É a autora e apresentadora do programa Jantar Indiscreto, da RTP2. Qual o objetivo deste programa? O que é o que o nosso comportamento imediato diz sobre os nossos mais profundos preconceitos e estereótipos?
O programa “Jantar Indiscreto” pretende descodificar, tornar acessíveis e relacionáveis temas tabu com o objetivo de ajudar a desmistificar estigmas e preconceitos. É também um exercício de debate entre os vários participantes sobre o ponto em que se encontra a nossa sociedade e de que forma somos todos agentes de mudança e transformação.
Foi nomeada pela revista Forbes como uma das 100 mulheres, empresárias, destacadas na Europa. O que significou para si?
O reconhecimento publico seja ele qual seja é importante na medida em que lança holofotes sobre o trabalho de algumas pessoas, eu ser incluída nessa listas ajuda a amplificar aquilo que faço, mas na realidade nada mudou para mim, continuo a enfrentar as mesmas barreiras e dificuldades que estão enraizadas nos nossos sistemas e instituições, sempre dependente da “benevolência” das nas nossas estruturas machistas e patriarcais – The Gatekeepers.
Alguma vez foi discriminada a nível profissional por ser mulher?

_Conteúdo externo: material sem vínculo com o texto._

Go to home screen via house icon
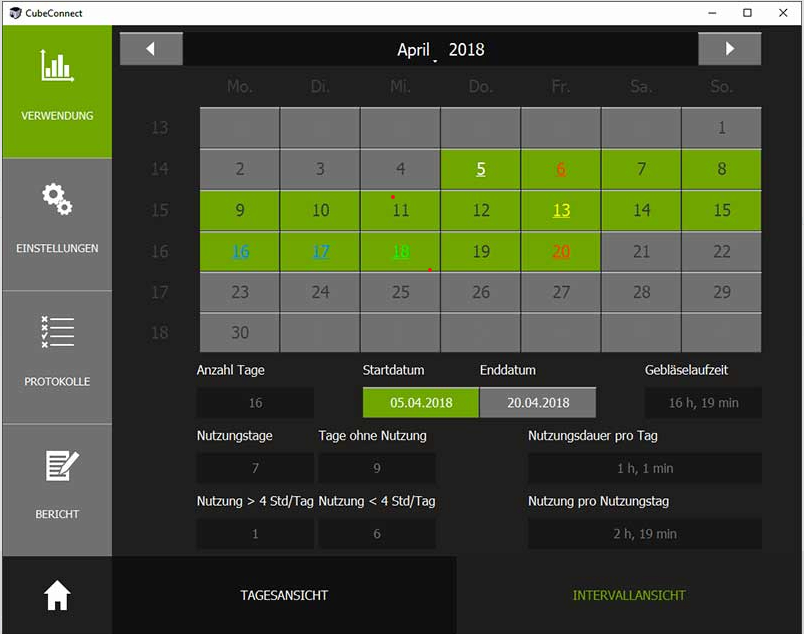 coord(57,595)
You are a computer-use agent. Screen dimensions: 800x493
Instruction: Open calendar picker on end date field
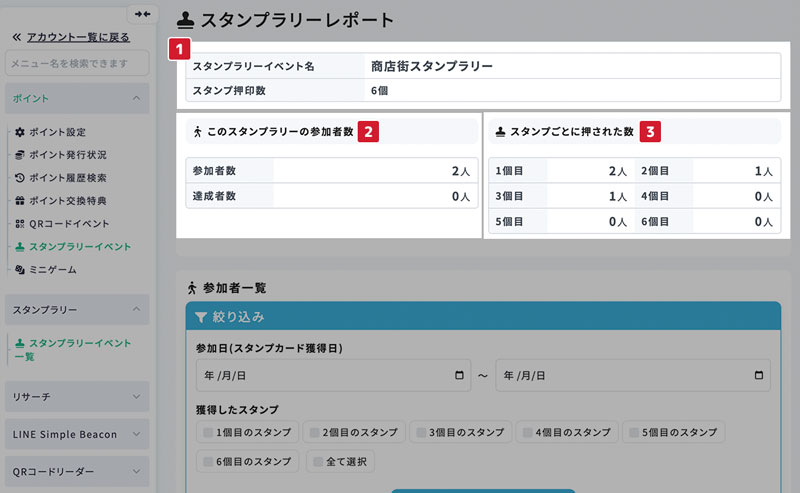pyautogui.click(x=759, y=376)
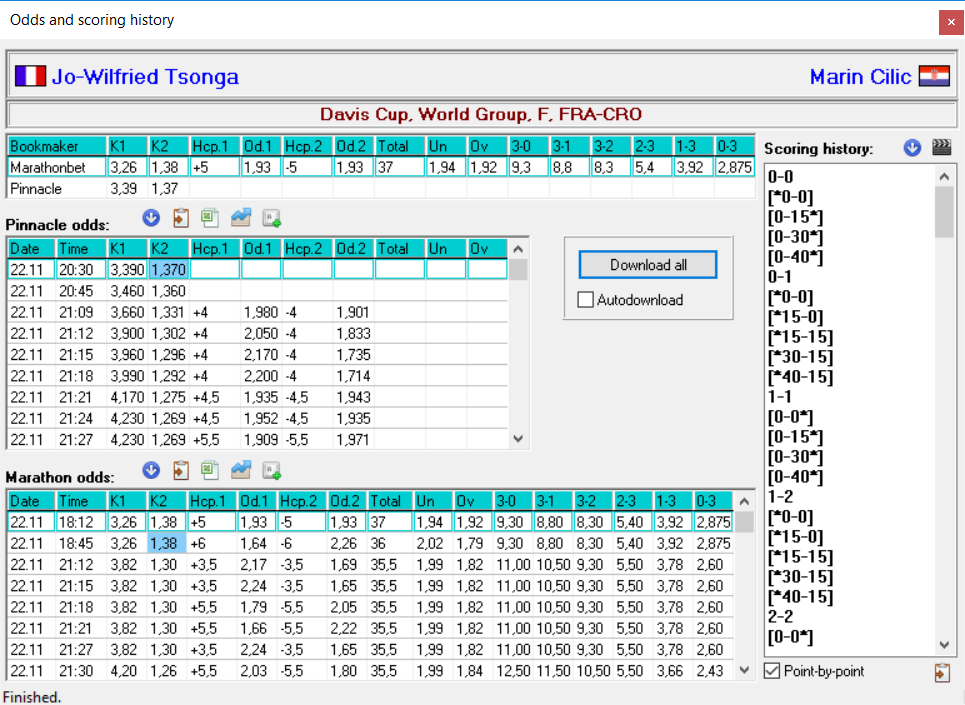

Claro que sim, mas não foi a única discriminação que sofri, existe a interseccionalidade da minha existência e isso gera múltiplas discriminações. Por ser negra, tanto pelo facto de pertencer a uma família de refugiados, pelo facto de ter nascido e vivido no Algarve na periferia do País, pelo facto de não pertencer a nenhum partido ou clube, etc.
O que se pode fazer no setor empresarial para aumentar a igualdade de género no mercado de trabalho, principalmente em cargos de chefia?
O caminho é e será sempre a paridade. Acho que não podemos adiar aquilo que é inevitável 50-50. Até há pouco tempo a alegação era a de que alegadamente as mulheres não teriam qualificaçōes suficientes para ocuparem os cargos de topo, no entanto ultrapassamos os homens em larga escala, quando comparamos as percentagens de Mulheres e Homens com educação superior. Estamos a falar de Mulheres com 46% para Homens com 33%. Aceitarmos e contentarmo-nos com a meta apresentada pela UE para Women on Boards é pouco.
Que conselho daria a jovens mulheres que estão agora a iniciar a sua carreira?
Encontra um propósito que ultrapasse a questão que quereres fazer dinheiro, cria um legado e não um negócio. Se tiveres um propósito o trabalho vai parecer-te um hobby, porque o vais fazer por paixão. Indexa a tua criação de valor ao “Quadruple bottom-line”: people, planet, future generations and profit.
Encontra diferentes mentoras, que possam caminhar contigo e inspirar-te em diferentes dimensões. Junta-te a redes de networking, encontra uma tribo!
– Faz parcerias estratégicas, que te ajudem a construir o protótipo, provar conceito ou a alavancar vendas. Sê o exemplo que queres ver no mundo!
Que mais projetos podemos esperar para 2023?
Estamos a preparar a Humanity Summit a realizar este ano, que pretende ser o epicentro do Mundo, na reflexão e estratégia de aceleração da Humanidade no que toca ao direito à dignidade e justiça social! Pretendemos apresentar o pacto da humanidade, um index com um roadmap que será complementar aos objectivos de desenvolvimento sustentável.
Além de contarmos com a participação do presidente da república Marcelo Rebelo de Sousa, contamos com diferentes personalidades ligadas aos movimentos da sociedade civil e classe política nacionais e internacionais , como o jornalista de direitos humanos Siyabulela Mandela, ou a Ministra da Justiça do Kosovo Nita Shalla.